A 2019 audit by the Utah Legislature found the state regulatory agency in charge of inspecting oil and gas production had not issued a single fine in its 20-year history. (Craddick/Adobe Stock)
A 2019 audit by the Utah Legislature found the state regulatory agency in charge of inspecting oil and gas production had not issued a single fine in its 20-year history. (Craddick/Adobe Stock)
May 4, 2020

SALT LAKE CITY -- Regulatory agencies in most western states have improved their oversight of the oil and gas industry in recent years.
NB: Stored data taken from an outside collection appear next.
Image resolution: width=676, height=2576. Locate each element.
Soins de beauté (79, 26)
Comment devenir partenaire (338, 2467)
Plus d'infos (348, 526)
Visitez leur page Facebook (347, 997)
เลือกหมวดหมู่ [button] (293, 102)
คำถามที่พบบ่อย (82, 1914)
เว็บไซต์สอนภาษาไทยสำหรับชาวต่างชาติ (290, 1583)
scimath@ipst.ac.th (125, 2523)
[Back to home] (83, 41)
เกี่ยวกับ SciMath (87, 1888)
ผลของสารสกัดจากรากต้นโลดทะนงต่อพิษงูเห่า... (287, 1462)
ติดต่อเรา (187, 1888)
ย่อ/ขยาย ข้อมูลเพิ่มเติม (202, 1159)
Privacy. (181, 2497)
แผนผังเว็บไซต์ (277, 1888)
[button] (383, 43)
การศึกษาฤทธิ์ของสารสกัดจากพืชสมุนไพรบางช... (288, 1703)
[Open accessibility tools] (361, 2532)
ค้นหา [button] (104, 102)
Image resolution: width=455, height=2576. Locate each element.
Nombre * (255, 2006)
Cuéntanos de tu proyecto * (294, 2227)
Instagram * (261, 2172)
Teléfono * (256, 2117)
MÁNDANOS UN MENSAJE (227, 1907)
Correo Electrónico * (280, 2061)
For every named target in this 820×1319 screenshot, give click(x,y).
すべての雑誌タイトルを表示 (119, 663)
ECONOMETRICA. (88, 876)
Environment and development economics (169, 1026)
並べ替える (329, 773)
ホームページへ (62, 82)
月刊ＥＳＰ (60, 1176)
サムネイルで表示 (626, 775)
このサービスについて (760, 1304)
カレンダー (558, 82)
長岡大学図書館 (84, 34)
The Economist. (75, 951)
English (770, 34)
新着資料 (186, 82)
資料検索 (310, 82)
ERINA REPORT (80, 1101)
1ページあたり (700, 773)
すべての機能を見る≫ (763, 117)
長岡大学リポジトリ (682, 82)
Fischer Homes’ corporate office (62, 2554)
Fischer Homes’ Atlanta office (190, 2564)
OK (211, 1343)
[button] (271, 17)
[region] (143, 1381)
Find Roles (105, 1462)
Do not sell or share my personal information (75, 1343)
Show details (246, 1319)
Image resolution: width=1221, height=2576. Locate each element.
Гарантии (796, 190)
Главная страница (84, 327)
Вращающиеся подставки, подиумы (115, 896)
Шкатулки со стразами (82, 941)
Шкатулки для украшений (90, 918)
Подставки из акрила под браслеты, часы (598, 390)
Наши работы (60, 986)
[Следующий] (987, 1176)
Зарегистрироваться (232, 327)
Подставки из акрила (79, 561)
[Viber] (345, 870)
A recent analysis, however, shows that one state -- Utah -- stands out as the worst over the past two decades at dealing with violations.

Aaron Weiss, deputy director at the Center for Western Priorities, said a 2019 audit ordered by the Utah Legislature found producers in Utah were essentially free to pollute groundwater and release greenhouse gases, in violation of state law.

"What we discovered and what the Legislature also discovered recently through an audit, is that Utah did not have any functioning enforcement or safety program," Weiss said. "They've been around for 20 years and had never issued a single fine."

In 2019, agency director John Baza told lawmakers he would hire additional staff and release funds to work through a backlog of more than 100 unresolved cases. He also asked legislators to change a state law requiring his agency to get a court order to collect fines.

Weiss said the audit found Utah's regulatory agency was chronically understaffed, had a "culture of noncompliance," and often squandered its budget. He said they are optimistic that new leadership at the agency can bring producers up to standards.

"They did finally get caught doing nothing in the last couple months," he said. "So, the hope is now that they've been busted not doing anything for 20 years, that things may change."

According to Weiss, the analysis shows such states as Colorado and Nevada are doing a good job, while others -- including New Mexico and Wyoming -- are improving. But he said he fears financial pressures from the pandemic economic slowdown will put extra pressure on oil and gas inspectors.

"Extraction numbers are going to plummet," he said. "And as a result of that, you're going to have producers going bankrupt this year; you're going to have lots of wells getting shut in. And you're going to have financial incentives to cut corners when they're doing that."

Weiss said state regulators must balance their roles in both ensuring the flow of oil and gas royalties into state coffers while protecting the environment from water and air pollution.